_Task item_: The lines below, from the one holding "The width and" through the one holding "Task: Click the Series 1 data point at Lab 8", are to be restated word for word, with all images left out.

------------------------------------------------------------------------

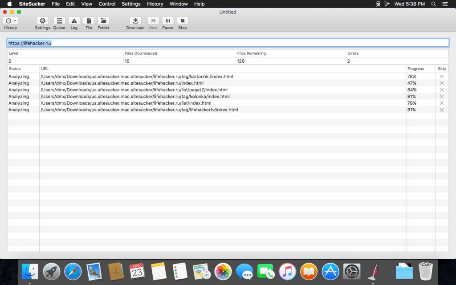The image size is (456, 285).
Task: Show the download Queue
Action: 59,21
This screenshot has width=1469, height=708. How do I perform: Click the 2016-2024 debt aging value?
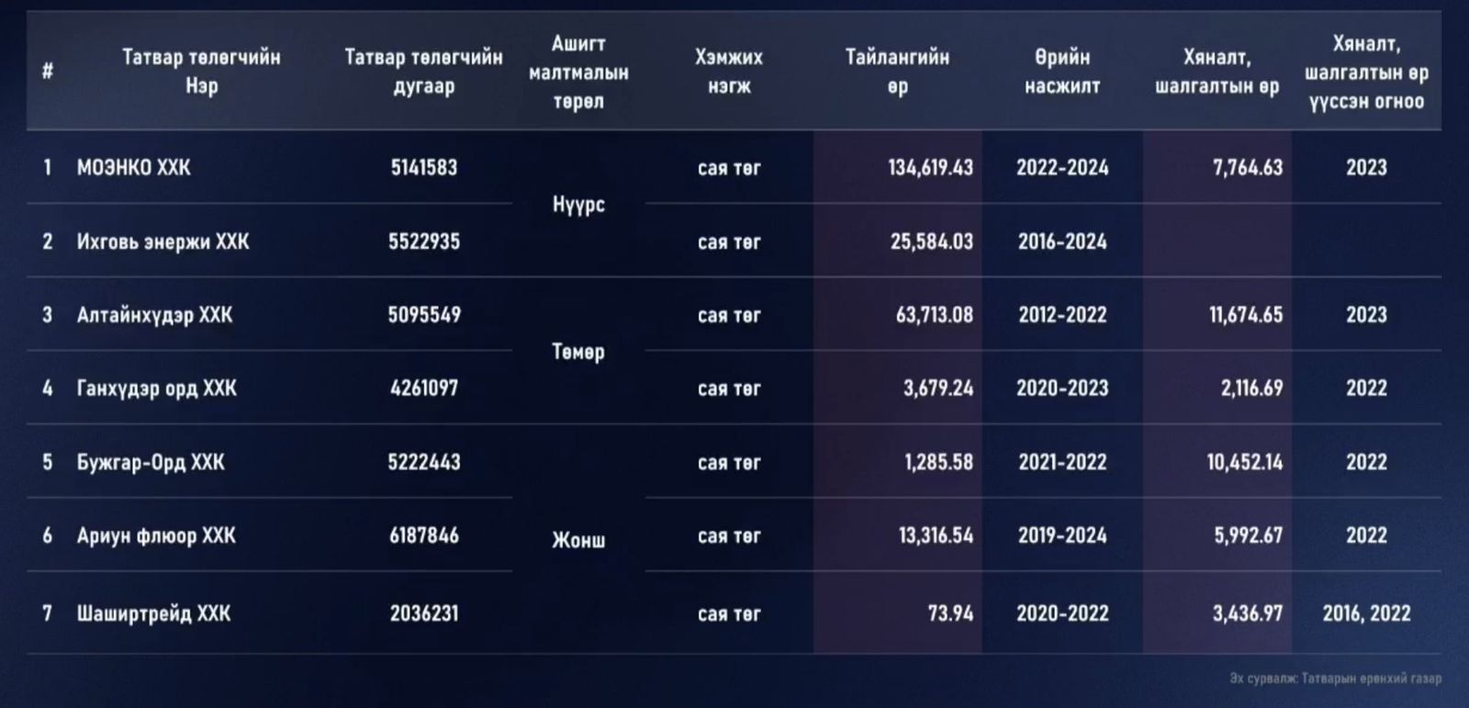tap(1062, 242)
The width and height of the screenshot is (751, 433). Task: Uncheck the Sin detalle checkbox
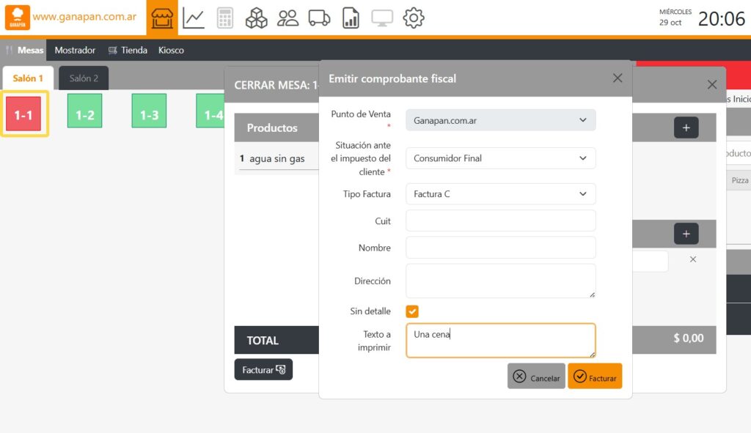pyautogui.click(x=412, y=311)
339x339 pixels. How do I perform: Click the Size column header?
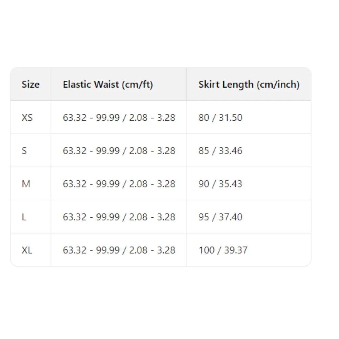(x=31, y=84)
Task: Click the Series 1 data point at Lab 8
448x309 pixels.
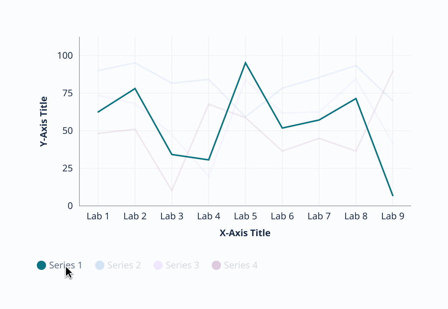Action: click(x=356, y=99)
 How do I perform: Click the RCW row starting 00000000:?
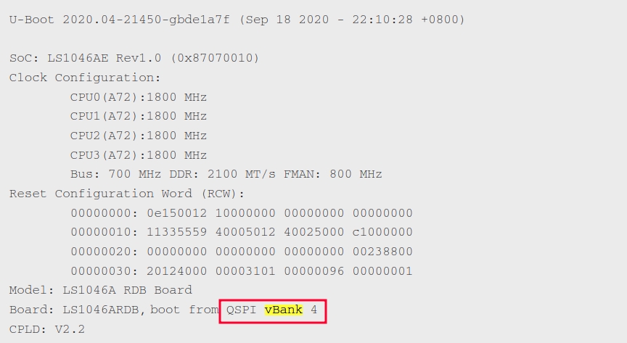(241, 213)

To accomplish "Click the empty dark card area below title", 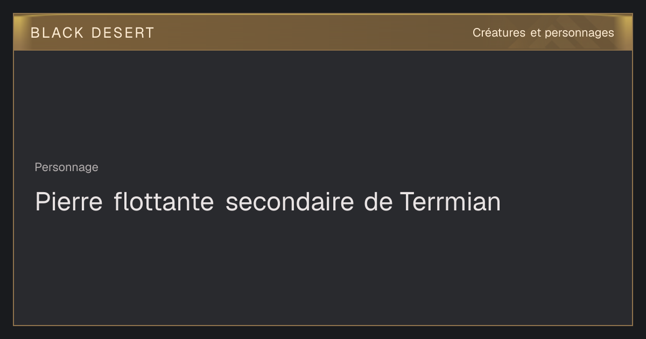I will tap(323, 269).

------------------------------------------------------------------------

_Exercise result_:
The width and height of the screenshot is (751, 433). Task: Uncheck the Sin detalle checkbox
pyautogui.click(x=412, y=311)
339x339 pixels. How do I perform: Click the Size column header?
(x=31, y=84)
Task: Click the Series 1 data point at Lab 8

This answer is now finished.